In 1800, the explorer Alexander von Humboldt witnessed a swarm of electric eels leaps out of the water to defend themselves against oncoming horses. Most people thought the story so unusual that Humboldt made it up. But fish using electricity is more common than you might think; and yes, electric eels are a type of fish.
Underwater, where light is scarce, electrical signals offer ways to communicate, navigate, and find—plus, in rare cases, stun—prey. Nearly 350 species of fish have specialized anatomical structures that generate and detect electrical signals. These fish are divided into two groups, depending on how much electricity they produce.
Scientists call the first group the weakly electric fish. Structures near their tails called electric organs produce up to a volt of electricity, about two-thirds as much as an AA battery. How does this work? The fish’s brain sends a signal through its nervous system to the electric organ, which is filled with stacks of hundreds or thousands of disc-shaped cells called electrocytes.
Normally, electrocytes pump out sodium and potassium ions to maintain a positive charge outside and negative charge inside.
But when the nerve signal arrives at the electrolyte, it prompts the ion gates to open. Positively charged ions flow back in. Now, one face of the electrolyte is negatively charged outside and positively charged inside. But the far side has the opposite charge pattern.
These alternating charges can drive a current, turning the electrolyte into a biological battery. The key to these fish’s powers is that nerve signals are coordinated to arrive at each cell at exactly the same time.
That makes the stacks of electrocytes act like thousands of batteries in series. The tiny charges from each one add up to an electrical field that can travel several meters. Cells called electroreceptors buried in the skin allow the fish to constantly sense this field and the changes to it caused by the surroundings or other fish. The Peter’s elephant nose fish, for example, has an elongated chin called a schnauzenorgan that’s riddled with electroreceptors.

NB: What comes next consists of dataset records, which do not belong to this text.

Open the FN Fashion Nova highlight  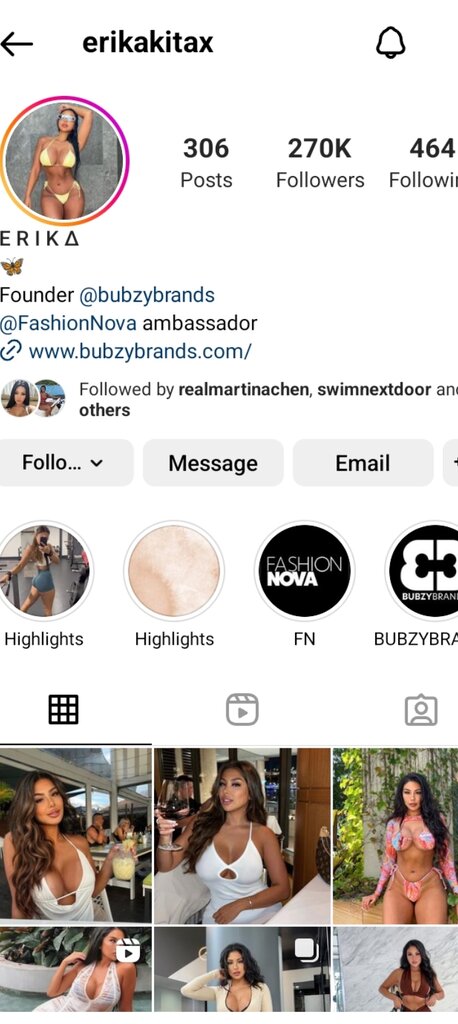(x=304, y=571)
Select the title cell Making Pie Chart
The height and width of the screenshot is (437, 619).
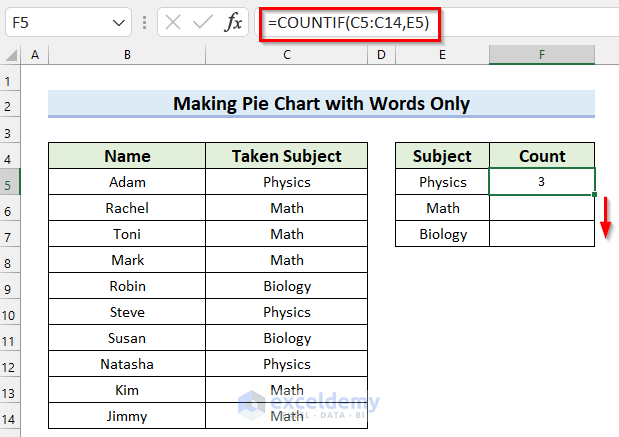coord(321,103)
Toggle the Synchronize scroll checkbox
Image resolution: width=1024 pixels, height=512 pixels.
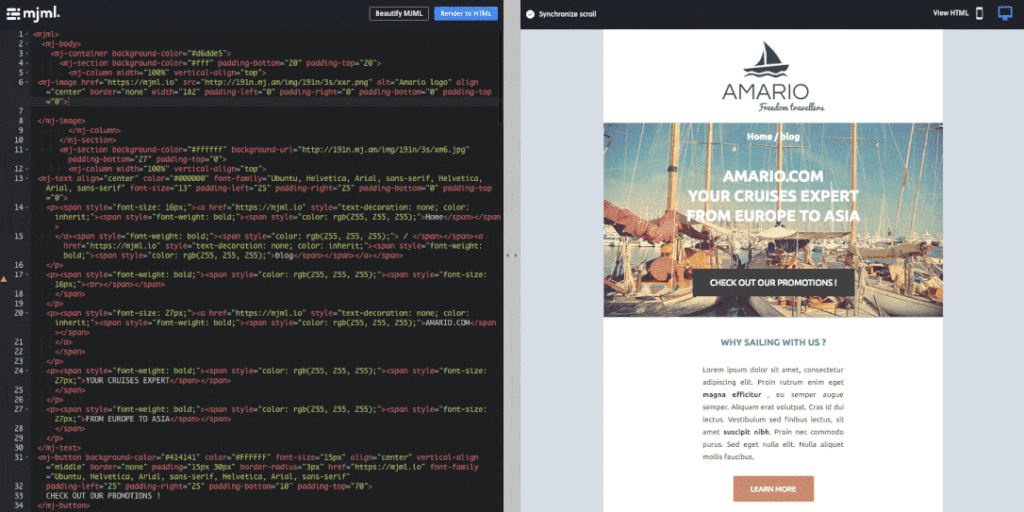(530, 14)
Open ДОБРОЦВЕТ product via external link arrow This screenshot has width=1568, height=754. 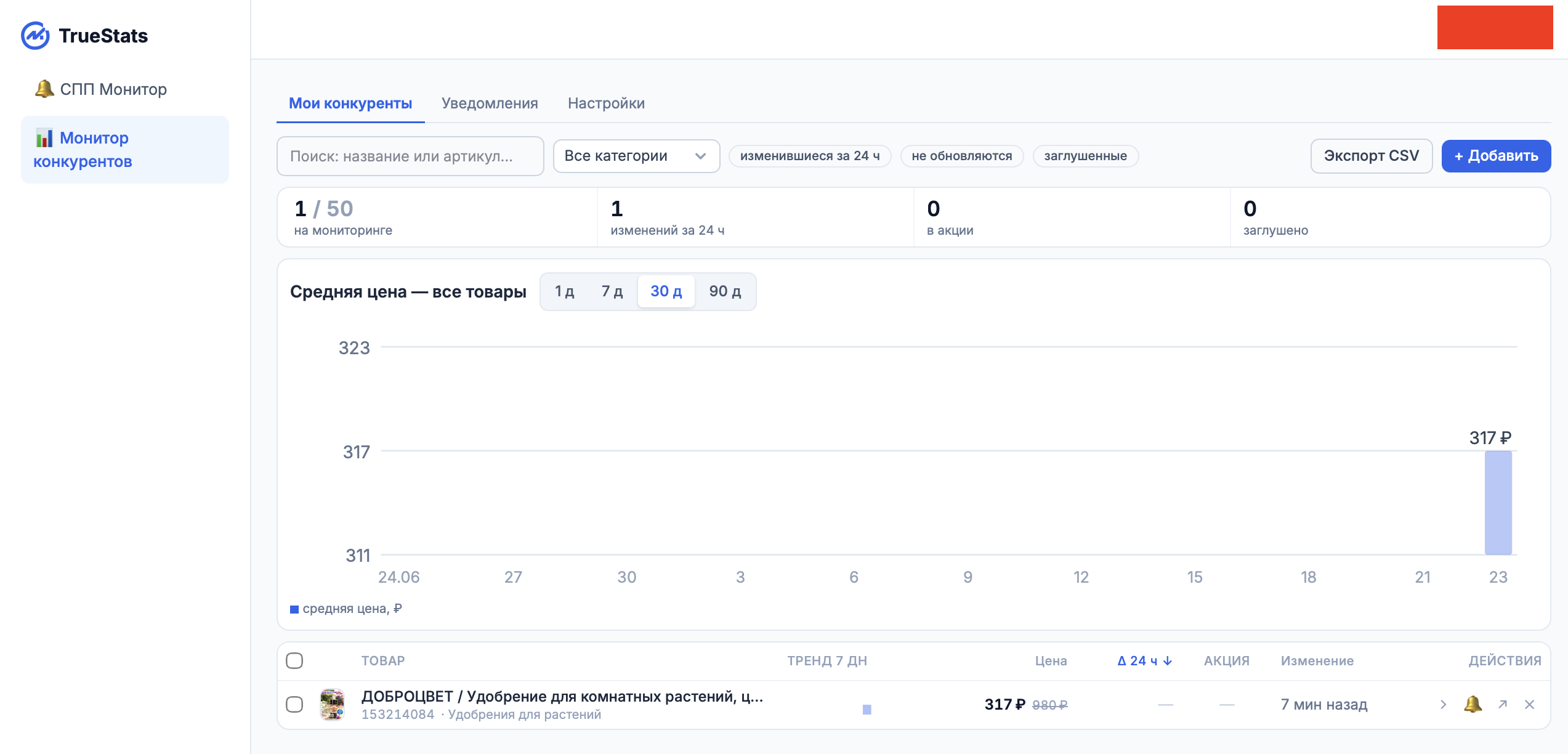(x=1503, y=704)
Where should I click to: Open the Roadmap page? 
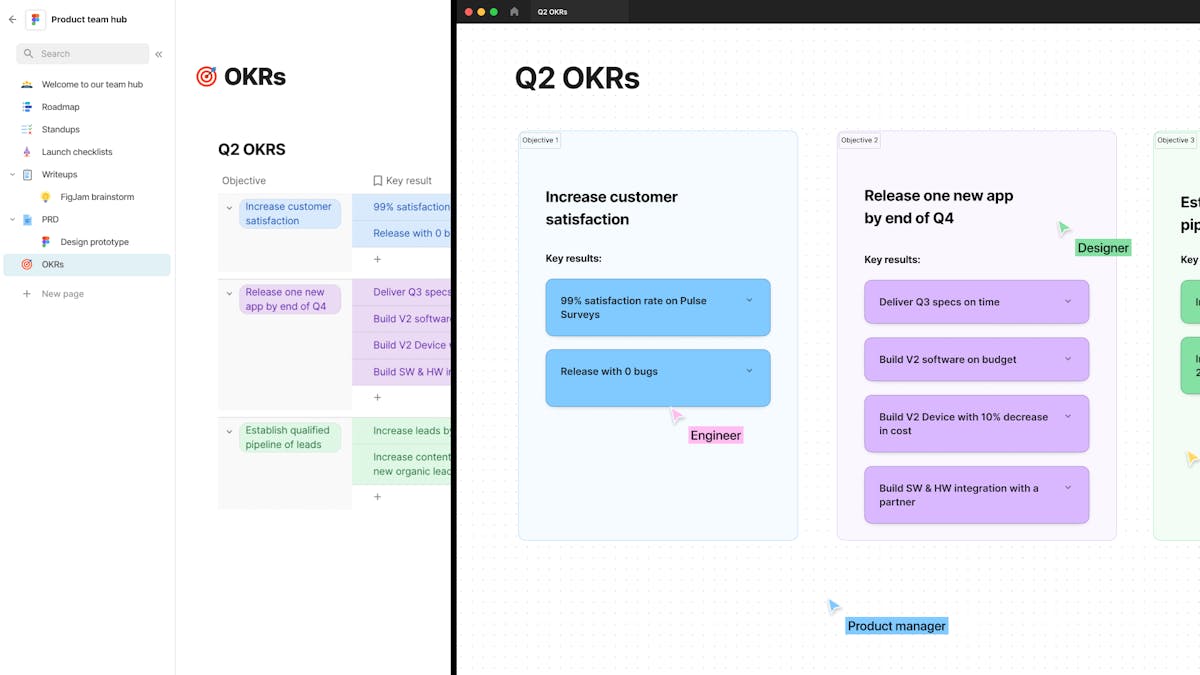tap(60, 107)
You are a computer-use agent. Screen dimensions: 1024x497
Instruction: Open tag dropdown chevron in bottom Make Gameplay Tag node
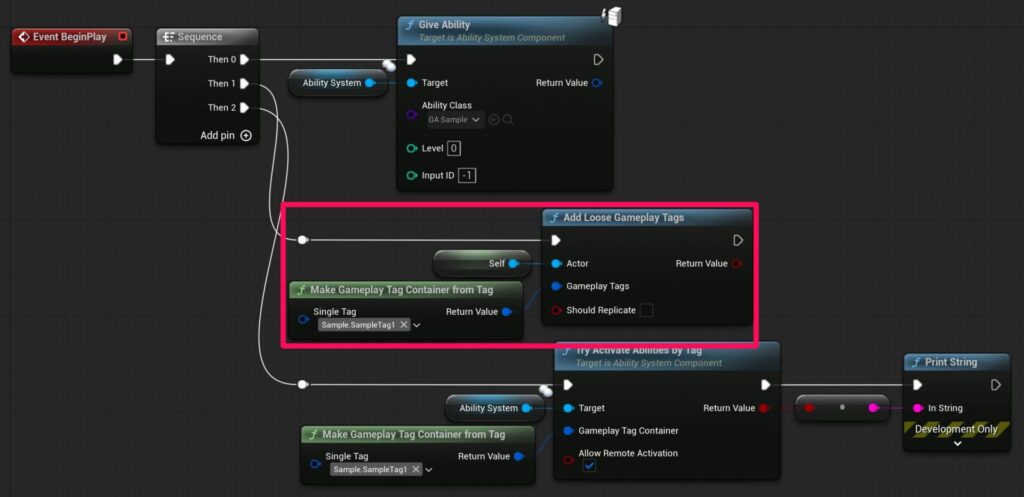[429, 469]
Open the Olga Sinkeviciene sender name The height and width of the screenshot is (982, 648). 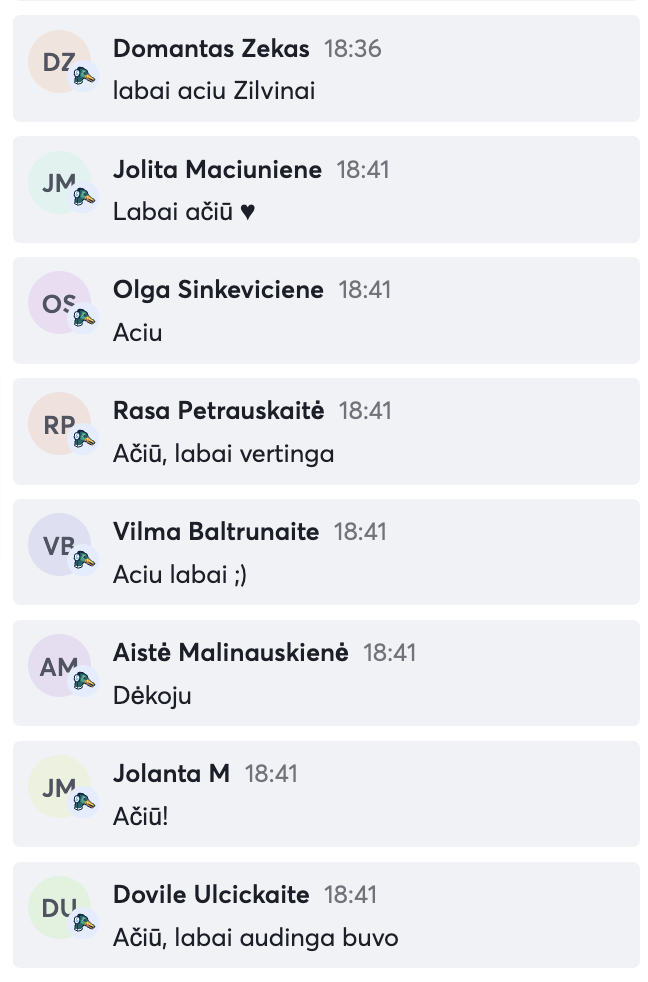point(218,290)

That allows it to intercept signals from other fish, judge distances, detect the shape and size of nearby objects, and even determine whether a buried insect is dead or alive. But the elephant nose and other weakly electric fish don’t produce enough electricity to attack their prey. That ability belongs to the strongly electric fish, of which there are only a handful of species. The most powerful strongly electric fish is the electric knife fish, more commonly known as the electric eel.
Three electric organs span almost its entire two-meter body. Like the weakly electric fish, the electric eel uses its signals to navigate and communicate, but it reserves its strongest electric discharges for hunting using a two-phased attack that susses out and then incapacitates its prey.
First, it emits two or three strong pulses, as much as 600 volts. These stimulate the prey’s muscles, sending it into spasms and generating waves that reveal its hiding place. Then, a volley of fast, high-voltage discharges causes even more intense muscle contractions. The electric eel can also curl up so that the electric fields generated at each end of the electric organ overlap.
The electrical storm eventually exhausts and immobilizes the prey, and the electric eel can swallow its meal alive. The other two strongly electric fish are the electric catfish, which can unleash 350 volts with an electric organ that occupies most of its torso, and the electric ray, with kidney-shaped electric organs on either side of its head that produce as much as 220 volts.
There is one mystery in the world of electric fish: why don’t they electrocute themselves? It may be that the size of strongly electric fish allows them to withstand their own shocks, or that the current passes out of their bodies too quickly. Some scientists think that special proteins may shield the electric organs, but the truth is, this is one mystery science still hasn’t illuminated.